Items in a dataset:
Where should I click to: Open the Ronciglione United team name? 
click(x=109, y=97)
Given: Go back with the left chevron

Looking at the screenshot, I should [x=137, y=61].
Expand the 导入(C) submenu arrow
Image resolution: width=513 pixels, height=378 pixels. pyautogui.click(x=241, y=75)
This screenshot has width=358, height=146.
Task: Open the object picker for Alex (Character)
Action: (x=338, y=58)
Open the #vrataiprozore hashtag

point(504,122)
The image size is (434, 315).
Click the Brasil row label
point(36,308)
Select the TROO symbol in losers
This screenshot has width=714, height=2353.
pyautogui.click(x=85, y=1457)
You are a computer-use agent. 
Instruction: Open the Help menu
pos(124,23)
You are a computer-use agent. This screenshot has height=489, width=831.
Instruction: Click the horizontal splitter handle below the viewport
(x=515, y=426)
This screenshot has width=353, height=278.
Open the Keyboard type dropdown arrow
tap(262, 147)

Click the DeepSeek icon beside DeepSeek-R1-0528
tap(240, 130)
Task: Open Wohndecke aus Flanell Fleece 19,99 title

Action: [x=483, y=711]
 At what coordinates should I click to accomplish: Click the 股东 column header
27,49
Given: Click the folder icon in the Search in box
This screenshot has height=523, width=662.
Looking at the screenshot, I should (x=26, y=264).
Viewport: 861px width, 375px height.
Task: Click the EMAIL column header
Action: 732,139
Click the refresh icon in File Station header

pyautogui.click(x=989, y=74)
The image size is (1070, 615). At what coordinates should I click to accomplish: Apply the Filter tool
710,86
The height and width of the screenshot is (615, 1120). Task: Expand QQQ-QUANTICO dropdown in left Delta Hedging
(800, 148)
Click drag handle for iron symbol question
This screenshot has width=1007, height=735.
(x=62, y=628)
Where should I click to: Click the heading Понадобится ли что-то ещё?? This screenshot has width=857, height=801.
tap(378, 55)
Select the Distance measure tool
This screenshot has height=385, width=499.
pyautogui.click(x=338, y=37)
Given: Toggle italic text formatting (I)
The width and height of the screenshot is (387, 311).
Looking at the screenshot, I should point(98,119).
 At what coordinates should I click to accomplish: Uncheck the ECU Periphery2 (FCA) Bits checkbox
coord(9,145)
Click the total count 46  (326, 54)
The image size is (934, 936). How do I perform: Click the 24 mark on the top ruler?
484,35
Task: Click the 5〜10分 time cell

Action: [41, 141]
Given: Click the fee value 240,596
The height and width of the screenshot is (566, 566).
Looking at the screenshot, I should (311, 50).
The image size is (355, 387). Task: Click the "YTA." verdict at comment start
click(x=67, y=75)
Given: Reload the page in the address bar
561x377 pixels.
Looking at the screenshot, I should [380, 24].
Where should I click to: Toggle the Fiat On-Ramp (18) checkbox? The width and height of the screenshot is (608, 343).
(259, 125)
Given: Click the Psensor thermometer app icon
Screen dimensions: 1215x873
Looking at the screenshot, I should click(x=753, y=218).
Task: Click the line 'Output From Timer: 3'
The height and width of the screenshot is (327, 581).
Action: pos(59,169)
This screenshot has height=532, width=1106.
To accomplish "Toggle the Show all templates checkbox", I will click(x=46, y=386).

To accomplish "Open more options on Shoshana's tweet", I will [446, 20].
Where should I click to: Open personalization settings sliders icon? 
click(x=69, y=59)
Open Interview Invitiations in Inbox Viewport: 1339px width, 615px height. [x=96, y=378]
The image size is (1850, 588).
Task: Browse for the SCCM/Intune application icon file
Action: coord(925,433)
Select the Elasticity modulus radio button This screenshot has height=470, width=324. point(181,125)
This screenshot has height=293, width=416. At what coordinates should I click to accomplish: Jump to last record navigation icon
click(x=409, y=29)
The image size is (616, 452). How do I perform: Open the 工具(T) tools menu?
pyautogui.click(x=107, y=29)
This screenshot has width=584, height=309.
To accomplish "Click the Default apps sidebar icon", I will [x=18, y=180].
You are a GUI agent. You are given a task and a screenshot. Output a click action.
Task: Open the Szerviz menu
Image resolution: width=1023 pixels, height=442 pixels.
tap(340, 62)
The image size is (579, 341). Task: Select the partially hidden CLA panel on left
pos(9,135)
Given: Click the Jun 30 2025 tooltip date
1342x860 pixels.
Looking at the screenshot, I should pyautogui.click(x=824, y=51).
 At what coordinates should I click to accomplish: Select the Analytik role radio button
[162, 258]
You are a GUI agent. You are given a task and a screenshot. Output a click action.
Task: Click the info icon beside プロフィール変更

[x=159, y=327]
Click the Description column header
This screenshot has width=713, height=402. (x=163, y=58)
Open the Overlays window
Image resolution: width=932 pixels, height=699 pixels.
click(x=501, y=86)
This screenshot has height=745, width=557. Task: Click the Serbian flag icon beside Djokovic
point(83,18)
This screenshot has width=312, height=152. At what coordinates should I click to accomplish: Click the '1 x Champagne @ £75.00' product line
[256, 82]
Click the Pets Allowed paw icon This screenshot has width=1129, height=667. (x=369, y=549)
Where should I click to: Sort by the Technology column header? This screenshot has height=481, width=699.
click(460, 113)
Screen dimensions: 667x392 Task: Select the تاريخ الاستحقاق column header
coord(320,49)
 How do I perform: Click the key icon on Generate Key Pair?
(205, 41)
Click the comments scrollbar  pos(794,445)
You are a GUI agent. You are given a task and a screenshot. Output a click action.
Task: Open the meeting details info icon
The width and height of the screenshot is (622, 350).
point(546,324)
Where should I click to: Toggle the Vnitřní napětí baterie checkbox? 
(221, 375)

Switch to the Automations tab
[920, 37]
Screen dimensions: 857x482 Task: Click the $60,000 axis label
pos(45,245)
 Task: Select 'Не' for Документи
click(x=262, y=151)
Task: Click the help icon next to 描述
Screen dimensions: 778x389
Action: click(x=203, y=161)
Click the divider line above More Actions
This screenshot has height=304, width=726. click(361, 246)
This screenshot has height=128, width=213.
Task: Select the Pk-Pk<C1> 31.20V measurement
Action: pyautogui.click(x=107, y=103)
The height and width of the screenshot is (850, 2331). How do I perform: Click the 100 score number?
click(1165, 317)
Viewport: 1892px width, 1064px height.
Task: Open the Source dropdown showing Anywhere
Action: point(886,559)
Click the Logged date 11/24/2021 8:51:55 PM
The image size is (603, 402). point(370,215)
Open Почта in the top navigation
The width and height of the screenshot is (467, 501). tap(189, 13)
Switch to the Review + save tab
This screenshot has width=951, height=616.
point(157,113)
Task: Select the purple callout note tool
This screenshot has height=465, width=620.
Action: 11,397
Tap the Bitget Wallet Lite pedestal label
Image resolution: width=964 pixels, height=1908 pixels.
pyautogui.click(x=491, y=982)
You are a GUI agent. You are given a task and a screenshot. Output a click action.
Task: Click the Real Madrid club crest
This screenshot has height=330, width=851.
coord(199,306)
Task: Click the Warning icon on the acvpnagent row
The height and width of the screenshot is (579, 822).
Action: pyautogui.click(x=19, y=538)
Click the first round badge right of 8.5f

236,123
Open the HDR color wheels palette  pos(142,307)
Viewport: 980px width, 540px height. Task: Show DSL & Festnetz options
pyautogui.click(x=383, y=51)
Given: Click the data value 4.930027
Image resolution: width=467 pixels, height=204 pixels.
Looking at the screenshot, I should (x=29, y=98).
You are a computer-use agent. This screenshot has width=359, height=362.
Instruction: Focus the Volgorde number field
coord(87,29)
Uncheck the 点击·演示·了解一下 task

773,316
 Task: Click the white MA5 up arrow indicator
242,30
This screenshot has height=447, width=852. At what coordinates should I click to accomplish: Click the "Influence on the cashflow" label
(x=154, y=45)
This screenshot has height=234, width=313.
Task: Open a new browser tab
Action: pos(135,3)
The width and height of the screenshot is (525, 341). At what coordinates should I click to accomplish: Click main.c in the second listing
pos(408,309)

DIRECTIVE:
Render the stretch from the line containing "At what coordinates should I click to accomplish: Select" through the line containing "[x=159, y=327]" as a JSON list of strings, one string per line, with blank lines omitted.

OUTPUT OF THE EXERCISE:
[
  " At what coordinates should I click to accomplish: Select the Analytik role radio button",
  "[162, 258]",
  "You are a GUI agent. You are given a task and a screenshot. Output a click action.",
  "Task: Click the info icon beside プロフィール変更",
  "[x=159, y=327]"
]